Voilà pour le constat. La surpopulation carcérale concerne surtout les maisons d’arrêt c’est-à-dire les petites peines ou les préventives. Il faut trouver des solutions alternatives pour les très petites peines comme l’extension du bracelet électronique ou les TIG (Travaux d’Intérêt Général). Et il est parallèlement urgent de construire de nouvelles places de prison, au moins 15000 de plus pour s’en sortir et favoriser et respecter la loi sur l’encellulement individuel.

Le directeur de l’administration pénitentiaire a déclaré, lors d’une audition : « il faut que la société et les politiques assument la prison ». Qu’en pensez-vous ?

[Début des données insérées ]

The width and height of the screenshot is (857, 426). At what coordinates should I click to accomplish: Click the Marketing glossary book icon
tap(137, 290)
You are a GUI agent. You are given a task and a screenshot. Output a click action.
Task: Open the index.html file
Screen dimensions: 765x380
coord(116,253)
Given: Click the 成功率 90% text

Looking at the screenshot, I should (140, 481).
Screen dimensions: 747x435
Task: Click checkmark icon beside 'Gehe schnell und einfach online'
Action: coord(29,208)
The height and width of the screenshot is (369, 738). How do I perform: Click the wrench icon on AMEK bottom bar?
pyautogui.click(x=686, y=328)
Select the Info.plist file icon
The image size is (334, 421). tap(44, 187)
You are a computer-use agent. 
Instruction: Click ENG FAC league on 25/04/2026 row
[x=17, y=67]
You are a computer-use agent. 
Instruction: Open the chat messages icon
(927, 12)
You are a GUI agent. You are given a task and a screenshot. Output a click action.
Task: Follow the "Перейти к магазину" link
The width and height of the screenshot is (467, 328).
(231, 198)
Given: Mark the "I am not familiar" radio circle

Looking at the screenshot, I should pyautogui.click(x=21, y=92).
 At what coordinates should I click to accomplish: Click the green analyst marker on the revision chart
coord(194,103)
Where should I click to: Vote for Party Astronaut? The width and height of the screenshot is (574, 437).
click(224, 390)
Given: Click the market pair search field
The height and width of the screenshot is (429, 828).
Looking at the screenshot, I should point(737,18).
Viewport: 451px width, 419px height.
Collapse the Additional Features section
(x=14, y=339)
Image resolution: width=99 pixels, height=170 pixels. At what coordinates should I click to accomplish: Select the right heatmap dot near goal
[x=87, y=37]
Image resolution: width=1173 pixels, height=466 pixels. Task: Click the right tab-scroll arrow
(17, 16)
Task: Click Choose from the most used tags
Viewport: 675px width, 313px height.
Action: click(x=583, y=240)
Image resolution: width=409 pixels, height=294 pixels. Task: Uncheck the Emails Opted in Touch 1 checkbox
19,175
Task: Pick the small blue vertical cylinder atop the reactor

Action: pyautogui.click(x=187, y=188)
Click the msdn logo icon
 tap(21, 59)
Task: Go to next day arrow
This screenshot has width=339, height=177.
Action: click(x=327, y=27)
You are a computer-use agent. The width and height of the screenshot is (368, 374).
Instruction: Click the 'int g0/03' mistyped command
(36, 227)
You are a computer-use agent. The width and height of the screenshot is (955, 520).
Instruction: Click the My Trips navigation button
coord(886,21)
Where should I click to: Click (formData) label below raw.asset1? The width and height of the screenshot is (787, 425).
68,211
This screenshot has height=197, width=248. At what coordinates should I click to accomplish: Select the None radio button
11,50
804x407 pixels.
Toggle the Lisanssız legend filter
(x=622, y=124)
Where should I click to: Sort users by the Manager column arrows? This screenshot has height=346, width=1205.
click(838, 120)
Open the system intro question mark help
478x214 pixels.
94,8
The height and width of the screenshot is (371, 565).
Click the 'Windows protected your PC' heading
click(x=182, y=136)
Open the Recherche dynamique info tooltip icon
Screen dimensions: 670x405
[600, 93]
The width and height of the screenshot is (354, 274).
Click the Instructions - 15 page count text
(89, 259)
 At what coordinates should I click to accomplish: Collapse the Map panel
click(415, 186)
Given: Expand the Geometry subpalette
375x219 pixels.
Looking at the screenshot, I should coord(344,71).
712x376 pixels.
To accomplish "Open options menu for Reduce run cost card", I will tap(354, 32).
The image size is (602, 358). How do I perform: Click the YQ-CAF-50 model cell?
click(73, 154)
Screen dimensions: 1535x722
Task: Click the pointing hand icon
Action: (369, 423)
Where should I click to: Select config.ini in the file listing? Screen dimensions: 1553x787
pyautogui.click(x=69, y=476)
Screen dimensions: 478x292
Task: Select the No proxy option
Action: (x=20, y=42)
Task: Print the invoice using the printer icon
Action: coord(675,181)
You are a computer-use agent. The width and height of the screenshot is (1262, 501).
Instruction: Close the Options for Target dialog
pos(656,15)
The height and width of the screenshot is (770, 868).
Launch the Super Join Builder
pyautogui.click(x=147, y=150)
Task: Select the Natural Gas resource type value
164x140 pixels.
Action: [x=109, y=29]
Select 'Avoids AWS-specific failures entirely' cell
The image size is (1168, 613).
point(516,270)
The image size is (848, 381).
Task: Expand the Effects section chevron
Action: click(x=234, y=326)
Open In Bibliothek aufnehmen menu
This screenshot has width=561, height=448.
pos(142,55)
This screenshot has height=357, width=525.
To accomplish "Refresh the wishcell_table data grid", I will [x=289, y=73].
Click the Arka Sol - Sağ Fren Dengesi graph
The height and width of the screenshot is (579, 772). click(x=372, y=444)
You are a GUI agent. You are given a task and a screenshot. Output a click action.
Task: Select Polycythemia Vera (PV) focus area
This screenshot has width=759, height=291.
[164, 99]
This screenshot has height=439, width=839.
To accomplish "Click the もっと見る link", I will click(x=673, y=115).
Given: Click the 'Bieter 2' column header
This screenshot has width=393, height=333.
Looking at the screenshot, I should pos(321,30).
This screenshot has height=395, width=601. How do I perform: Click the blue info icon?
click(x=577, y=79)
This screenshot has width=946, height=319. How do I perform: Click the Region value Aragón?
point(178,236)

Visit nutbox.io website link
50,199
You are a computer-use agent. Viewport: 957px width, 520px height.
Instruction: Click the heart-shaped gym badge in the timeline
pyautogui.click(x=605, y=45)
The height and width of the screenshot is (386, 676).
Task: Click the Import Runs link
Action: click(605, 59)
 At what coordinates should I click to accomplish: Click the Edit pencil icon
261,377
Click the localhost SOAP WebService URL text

Il a raison. C’est pour cela que je citais Camus et que je parlais de parent pauvre de la République à propos des prisons. Il existe chez les Français comme une gêne, un tabou, quand on parle du monde carcéral. Les jugements sont parfois injustes sur le travail effectué à l’intérieur. Et le politique peine à résoudre la question bâtimentaire, de la surpopulation et de la violence à l’intérieur.


Nous devons tous travailler ensemble pour une meilleure reconnaissance du travail des agents de la pénitentiaire, pour une meilleure insertion professionnelle des détenus qui favorise la lutte contre la récidive et pour une accélération conséquente de la modernisation des établissements pénitentiaires.

Dans le cadre de la loi renforçant la laïcité et les principes républicains, considérez-vous que le gouvernement a su répondre à la problématique de la radicalisation des établissements pénitentiaires ?


Les mots ont un sens et expriment soit le courage soit la prudence. Tout est bon à prendre pour lutter contre le séparatisme mais, par rapport au discours des Mureaux du Président de la République, la montagne a accouché d’une souris. Je m’explique : le mot séparatisme a disparu très rapidement du titre de la loi qui est devenue, comme vous l’avez souligné, la loi confortant le respect des principes républicains. Cela veut tout dire. Il y a à l’intérieur des articles qui vont dans le bon sens, des avancées techniques, des détails réglés, mais la dynamique volontariste des Mureaux a disparu.


Et le séparatisme en prison est bien là. La prison est le premier foyer de séparatisme dans notre pays C’est souvent en prison qu’émergent les premiers signes de radicalisme. Plus de 1000 détenus détectés radicalisés, dont 650 terroristes islamistes sont sous les verrous. Le 1er attentat djihadiste en prison en 2016 contre deux surveillants a changé la donne. Il existe désormais aujourd’hui 6 QER (quartier d’évaluation de la radicalité) qui permettent de détecter le moindre danger de radicalisation, malgré le principe de la taqqiya (dissimulation) opéré par ces détenus pour passer entre les mailles du filet, et de procéder le cas échéant à l’isolement. Un 7eme QER est en cours pour les femmes radicalisées (à peu près 70). Il y a un palier supérieur pour ceux qui présentent un danger réel et qui sont déjà catalogués radicalisés : ce sont les QPR (quartier de prise en charge de la radicalisation), au nombre de 6 également. Mais le chemin est encore long et nécessite encore plus de moyens.

Quels sont vos vœux pour l’année 2022 ?


Tout d’abord que l’on sorte de la crise sanitaire et que l’on retrouve nos libertés. Ensuite, je souhaite pour la France un vrai et fort changement politique pour sortir des demi-mesures. Les mains ne doivent plus trembler quand il faudra agir. Mais ce qui me ravit déjà, c’est le changement des mentalités qui s’opère dans notre pays, le retour de la diversité des opinions et des débats d’idées sur des sujets sensibles comme l’immigration ou l’identité.


A une époque pas si lointaine, quand la droite évoquait ces sujets, elle était traitée de « facho » par la bien-pensance, pratiquée par une petite intelligentsia de l’entre-soi. La situation a changé. Cette bien-pensance qui a longtemps imposé son magistère moral et qui n’a donc pas l’habitude du débat contradictoire, est venue se fracasser sur le mur des réalités et l’exaspération des Français. Je souhaite que notre pays chérisse et continue de cultiver cette liberté retrouvée !


Enfin, notre pays est profondément fracturé, crispé, fatigué par tant d’espoirs déchus. Je souhaite que nous retrouvions le chemin du rassemblement. Car c’est tous ensemble et dans la confiance que le génie français s’exprime.